What else could you do? What you can do instead is keep the image stateless, as images are meant to be. The image will only contain the compiler and build tools. There is no reason to change any of these tools. You will have all of your code in a directory, as you would normally do. To run and compile code, you will enter in the the image and run your commands. You can bind the repository from the host disk to the image just as you enter it.

This works much better, but there are glitches if you are issuing directly your docker command lines:

  1. Depending on how Docker is configured on your machine, you may find that you are unable to read or write to the disk bound to the image from the image. A quickfix is to run the image with privileged access but it is normally frowned upon (and unnecessary).
  2. The files that you create or modify from within the Docker image will appear on the host disk, often with strange file permissions. For example, maybe all of the files are owned by the root user. I had a research assistant that had a good workaround: he ran Linux as root all the time. I do not recommend such a strategy.

These glitches come from the strange way in which Docker deals with permissions and security. Contrary to what you may have read, it is not a simple matter of setting user and group identifiers: it may be sufficient on some systems but not on systems supporting Security-Enhanced Linux which require additional care.
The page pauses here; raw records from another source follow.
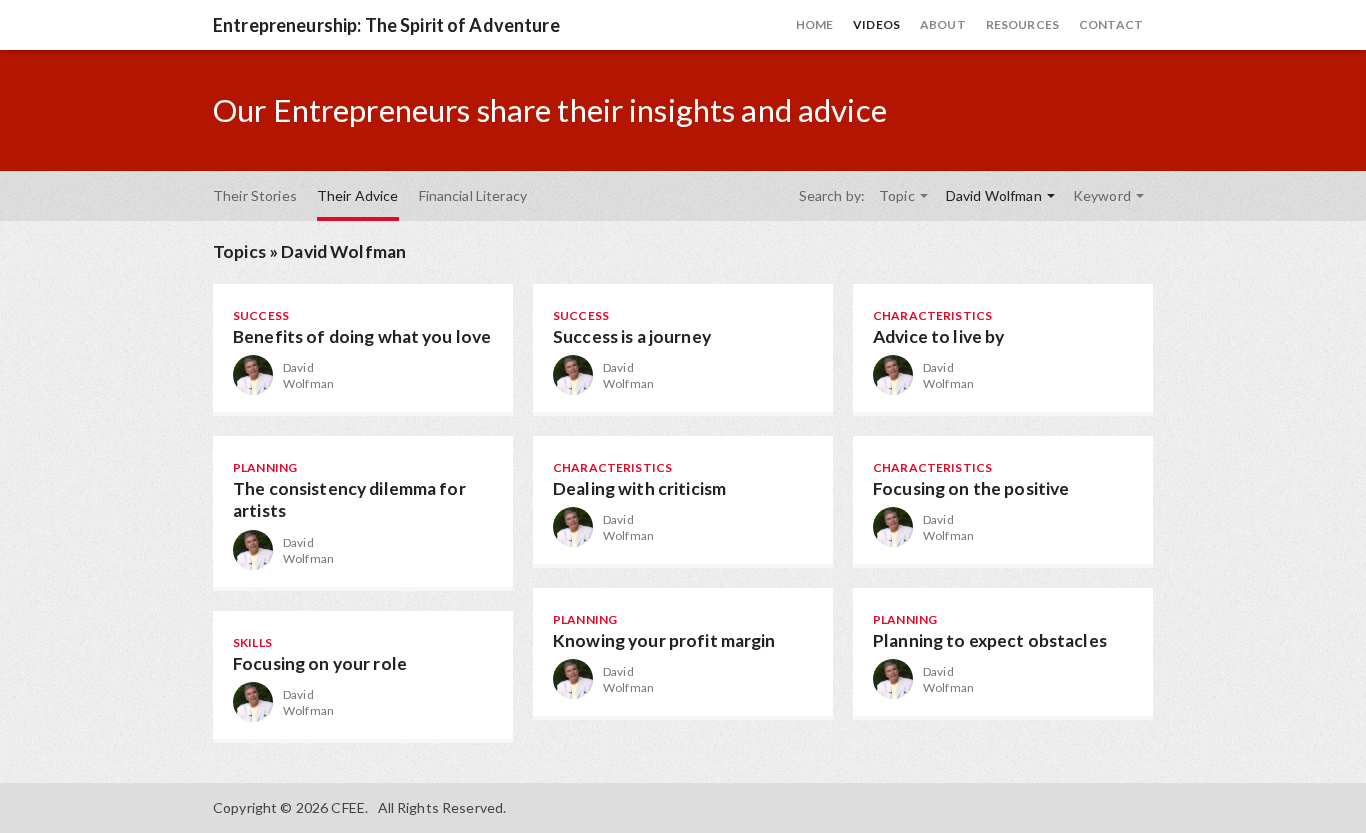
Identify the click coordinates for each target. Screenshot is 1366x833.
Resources (1022, 24)
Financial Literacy (473, 195)
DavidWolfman (308, 375)
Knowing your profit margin (664, 640)
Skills (252, 642)
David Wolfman (995, 195)
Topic (898, 195)
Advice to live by (938, 336)
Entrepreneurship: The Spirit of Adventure (386, 25)
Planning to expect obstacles (990, 640)
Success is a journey (632, 336)
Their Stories (255, 195)
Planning (265, 467)
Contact (1111, 24)
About (943, 24)
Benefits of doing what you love (362, 336)
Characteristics (932, 315)
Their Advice (358, 195)
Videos (876, 24)
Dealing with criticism (639, 488)
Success (261, 315)
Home (815, 24)
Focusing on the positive (971, 488)
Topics (239, 251)
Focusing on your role (320, 663)
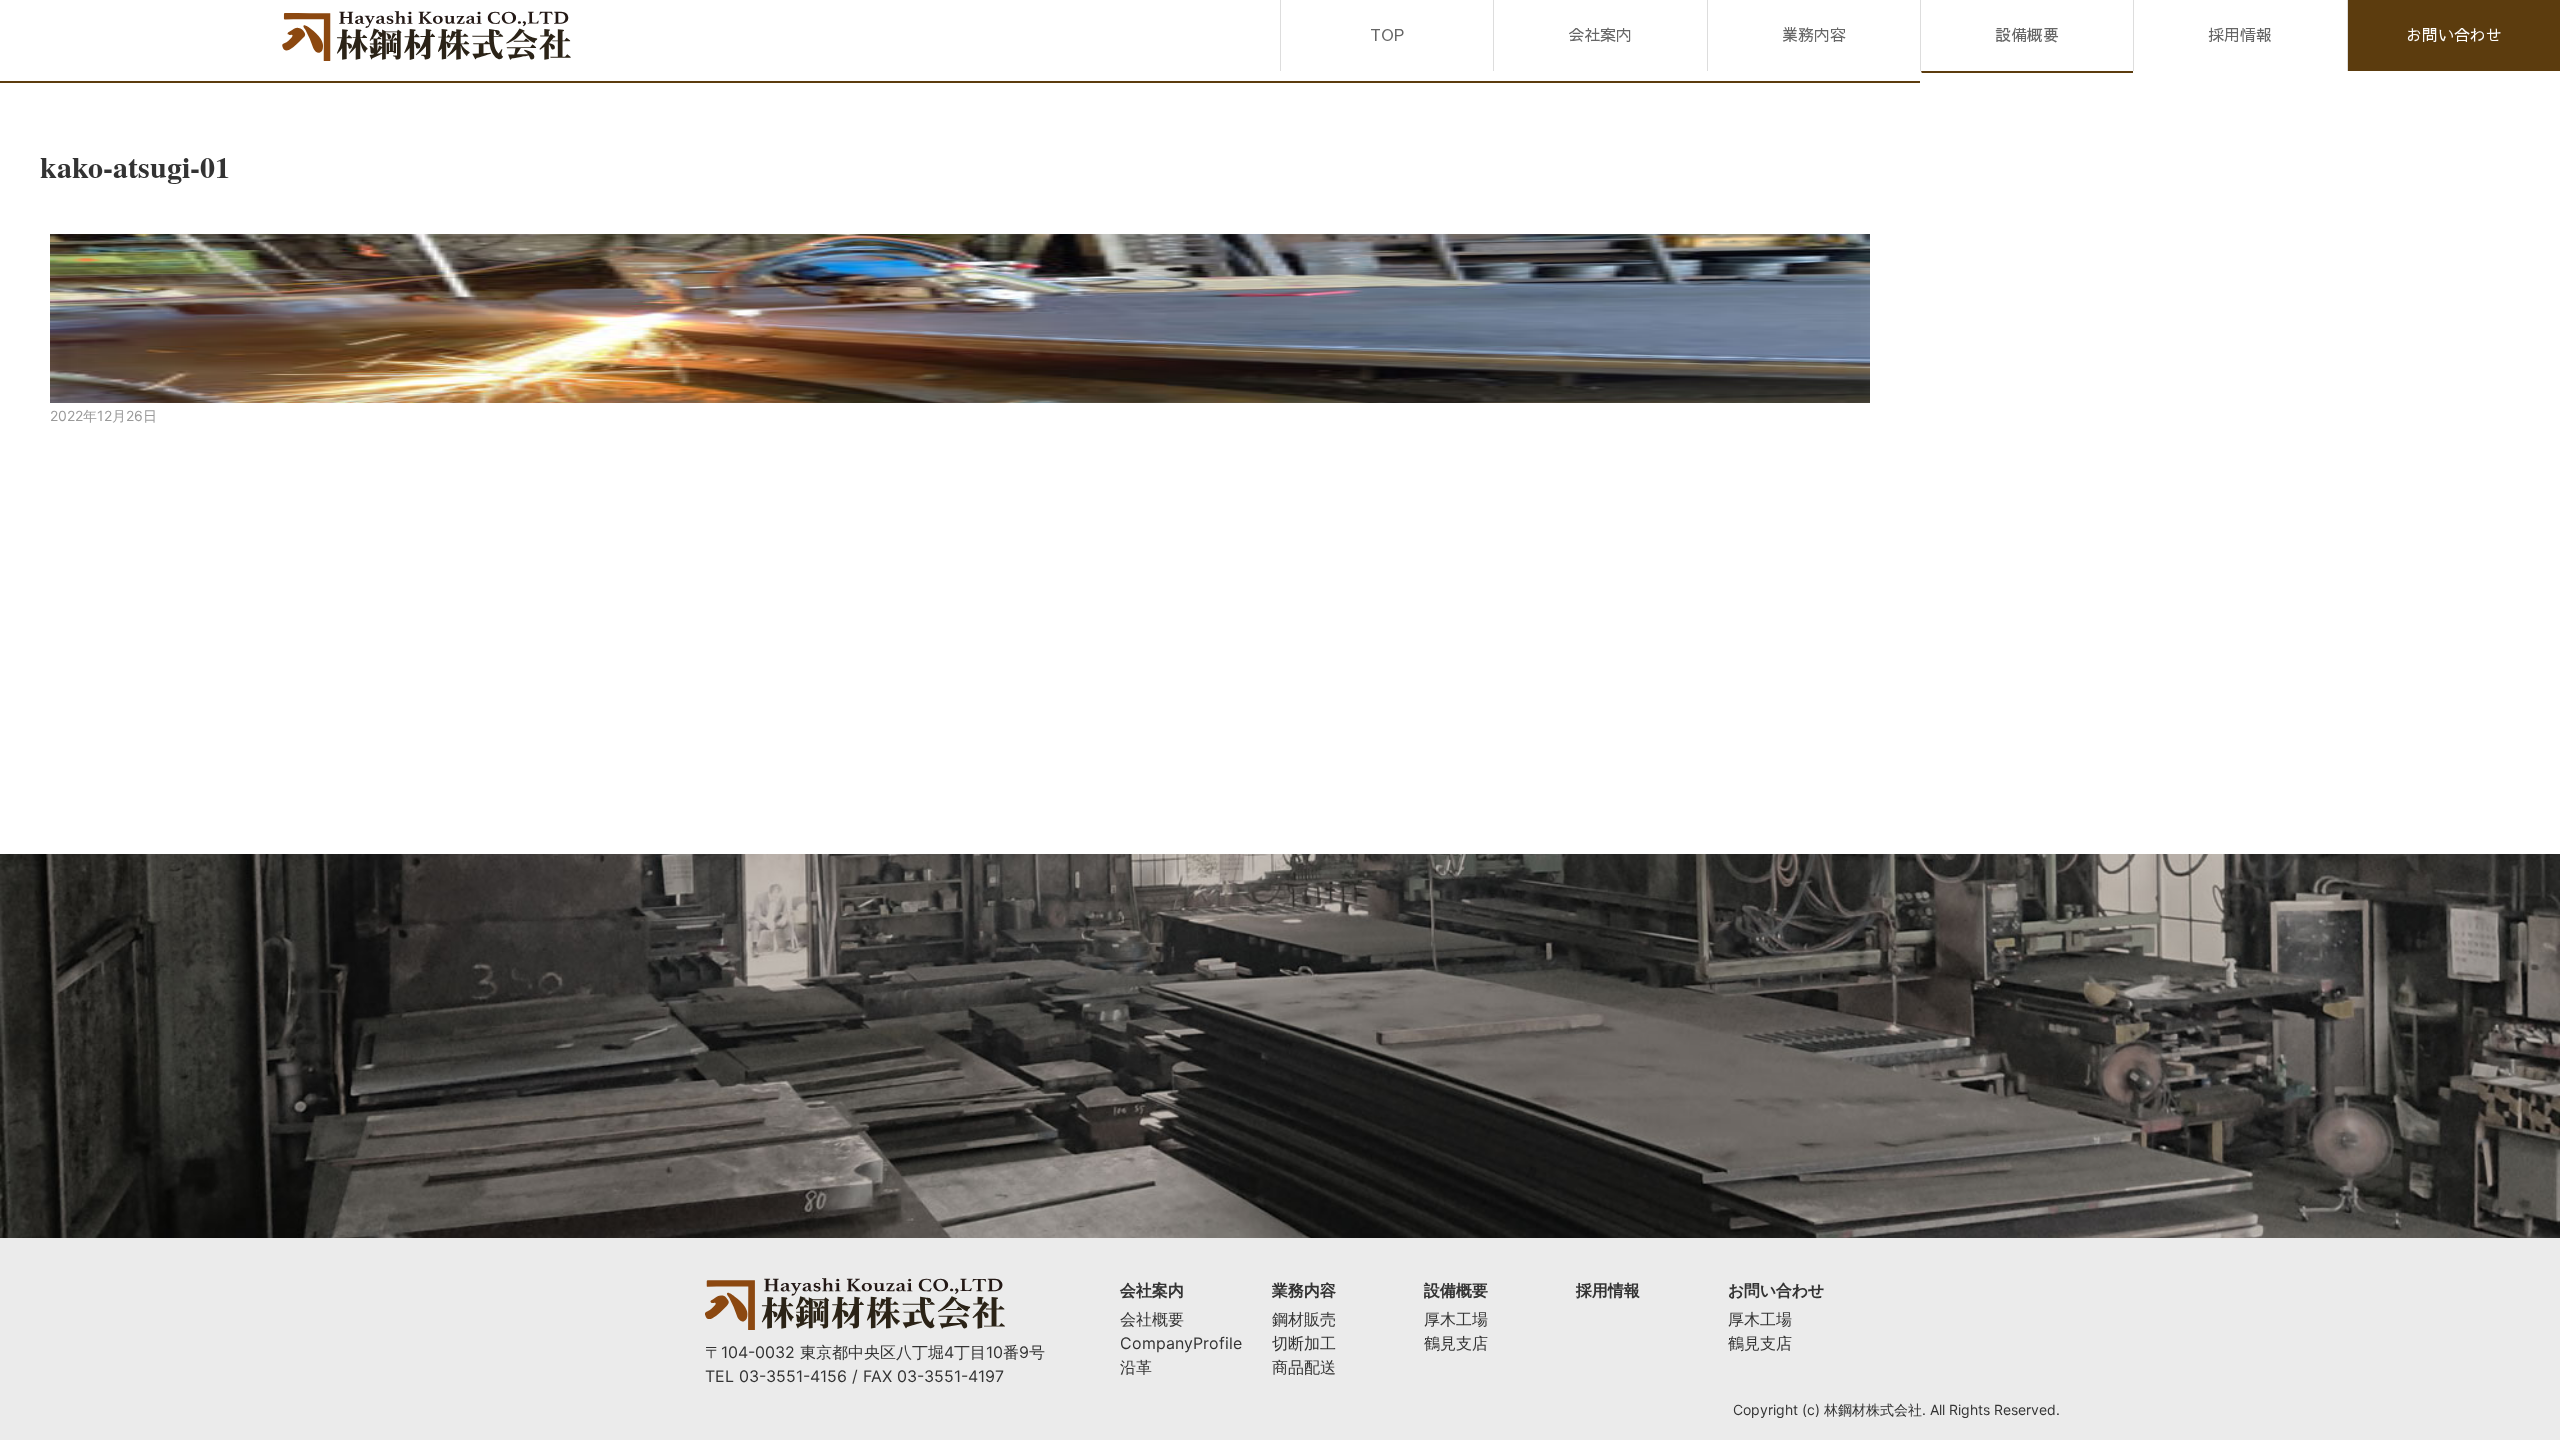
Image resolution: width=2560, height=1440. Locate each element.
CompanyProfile (1181, 1343)
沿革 (1136, 1367)
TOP (1387, 34)
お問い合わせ (2454, 34)
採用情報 (2240, 34)
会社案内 (1600, 34)
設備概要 (2027, 34)
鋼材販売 (1304, 1319)
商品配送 (1304, 1367)
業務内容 (1814, 34)
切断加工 (1304, 1343)
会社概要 (1152, 1319)
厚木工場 (1456, 1319)
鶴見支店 (1456, 1343)
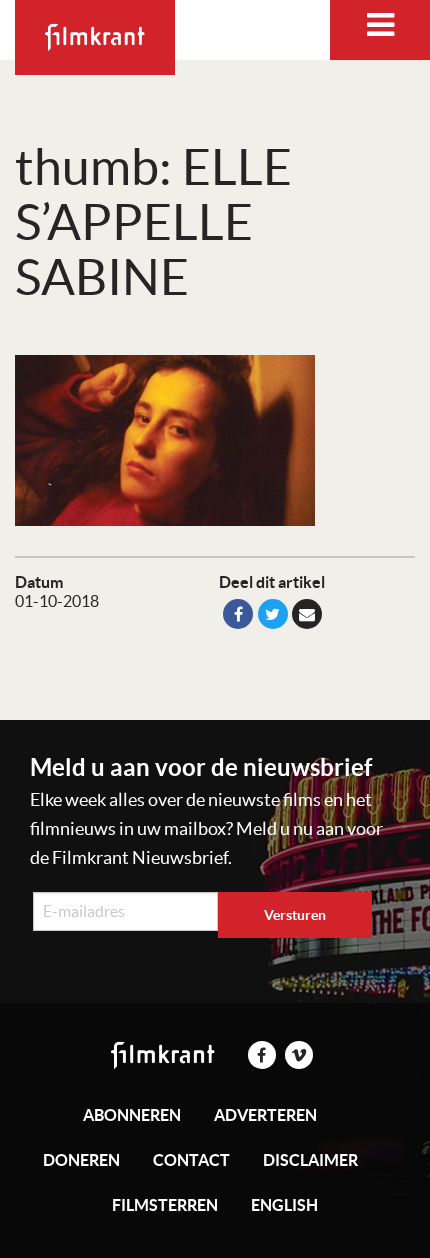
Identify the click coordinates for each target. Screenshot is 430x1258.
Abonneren (132, 1115)
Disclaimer (310, 1160)
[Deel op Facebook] (238, 614)
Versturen (295, 915)
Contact (191, 1160)
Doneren (81, 1160)
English (284, 1205)
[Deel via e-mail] (307, 614)
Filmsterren (165, 1205)
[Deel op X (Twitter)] (273, 614)
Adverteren (265, 1115)
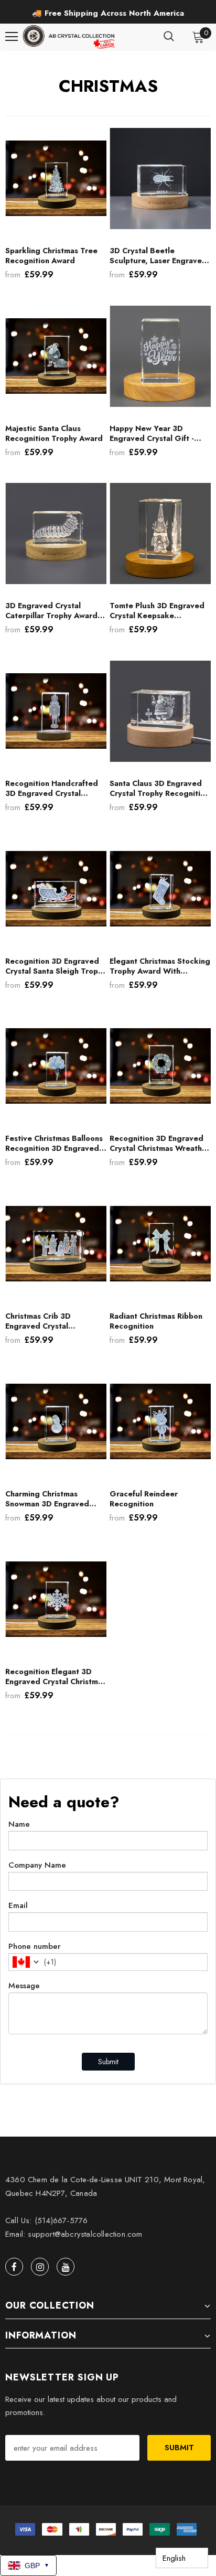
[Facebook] (14, 2267)
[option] (108, 13)
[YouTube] (65, 2267)
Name (19, 1824)
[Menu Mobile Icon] (11, 36)
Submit (108, 2061)
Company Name (37, 1865)
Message (24, 1985)
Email (18, 1905)
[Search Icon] (169, 36)
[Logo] (70, 36)
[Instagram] (40, 2267)
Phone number (34, 1946)
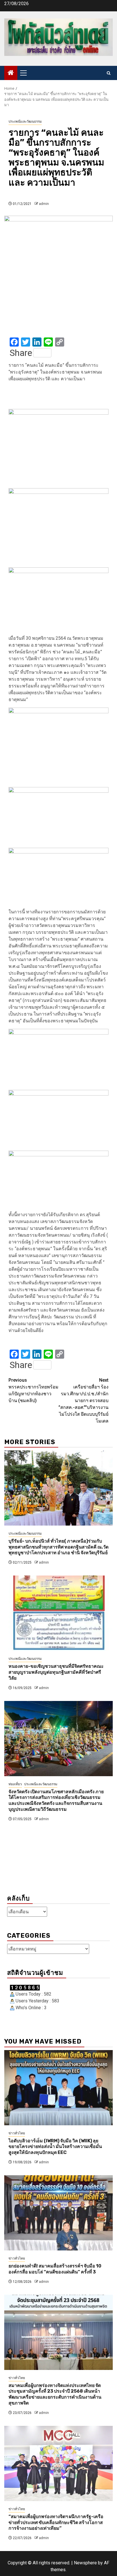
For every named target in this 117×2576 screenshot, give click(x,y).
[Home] (11, 73)
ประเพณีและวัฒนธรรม (25, 121)
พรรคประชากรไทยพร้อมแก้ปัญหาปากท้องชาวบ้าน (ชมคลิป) (33, 1390)
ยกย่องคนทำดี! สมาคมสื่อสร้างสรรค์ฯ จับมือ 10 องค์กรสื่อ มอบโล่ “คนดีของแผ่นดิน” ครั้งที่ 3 (55, 2269)
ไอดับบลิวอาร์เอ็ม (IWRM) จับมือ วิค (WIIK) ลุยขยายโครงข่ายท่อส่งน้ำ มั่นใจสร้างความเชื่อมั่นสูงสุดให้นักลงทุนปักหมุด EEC (55, 2146)
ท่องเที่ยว (15, 1784)
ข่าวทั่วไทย (17, 2133)
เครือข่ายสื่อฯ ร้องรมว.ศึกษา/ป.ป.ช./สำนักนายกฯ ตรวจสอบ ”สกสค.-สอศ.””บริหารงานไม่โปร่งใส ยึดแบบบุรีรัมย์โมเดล (83, 1400)
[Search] (108, 73)
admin (44, 204)
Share (21, 352)
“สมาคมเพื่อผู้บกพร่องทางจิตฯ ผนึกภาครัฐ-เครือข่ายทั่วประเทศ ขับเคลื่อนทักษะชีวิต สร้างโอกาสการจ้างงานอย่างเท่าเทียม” (56, 2522)
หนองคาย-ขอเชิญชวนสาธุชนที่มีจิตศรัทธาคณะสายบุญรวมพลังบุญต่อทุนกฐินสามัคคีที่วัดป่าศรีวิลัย (56, 1672)
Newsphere (85, 2562)
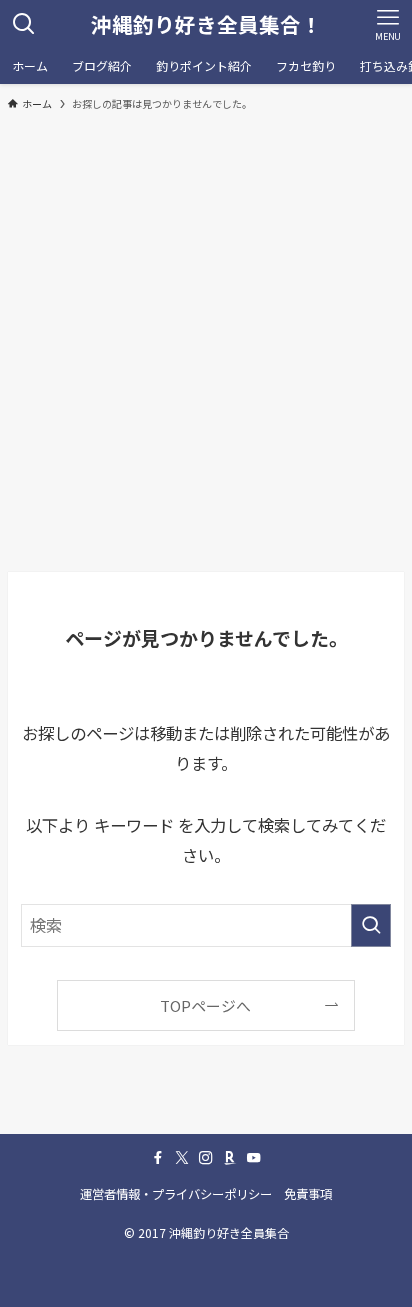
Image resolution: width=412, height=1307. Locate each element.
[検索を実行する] (371, 925)
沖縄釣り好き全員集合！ (206, 24)
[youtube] (254, 1158)
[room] (230, 1158)
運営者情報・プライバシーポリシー (176, 1194)
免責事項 (308, 1194)
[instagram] (206, 1158)
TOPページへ (205, 1005)
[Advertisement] (206, 340)
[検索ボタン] (24, 24)
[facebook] (158, 1158)
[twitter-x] (182, 1158)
And finally, you need to remember lots of complicated commands. If you are anything like me, you would rather not to have to think about Docker. You want to focus all of your attention on the code.

So the solution is to use a little script. In my case I use a bash script. You can find it on GitHub. It handles messy commands and file permissions for you.

For years, I tried to avoid having to rely on a script, but it is simply unavoidable to work productively.

Basically, I copy two files at the root of the directory where I want to work (Dockerfile and run), and then I type:

./run bash

And that is all. I am now in a subshell, inside the host directory. I can run programs, compile them. I have complete access to a recent Ubuntu distribution. This works even under the ARM-based servers that I have.

The run script can take other commands as well, so I can use it as part of other scripts.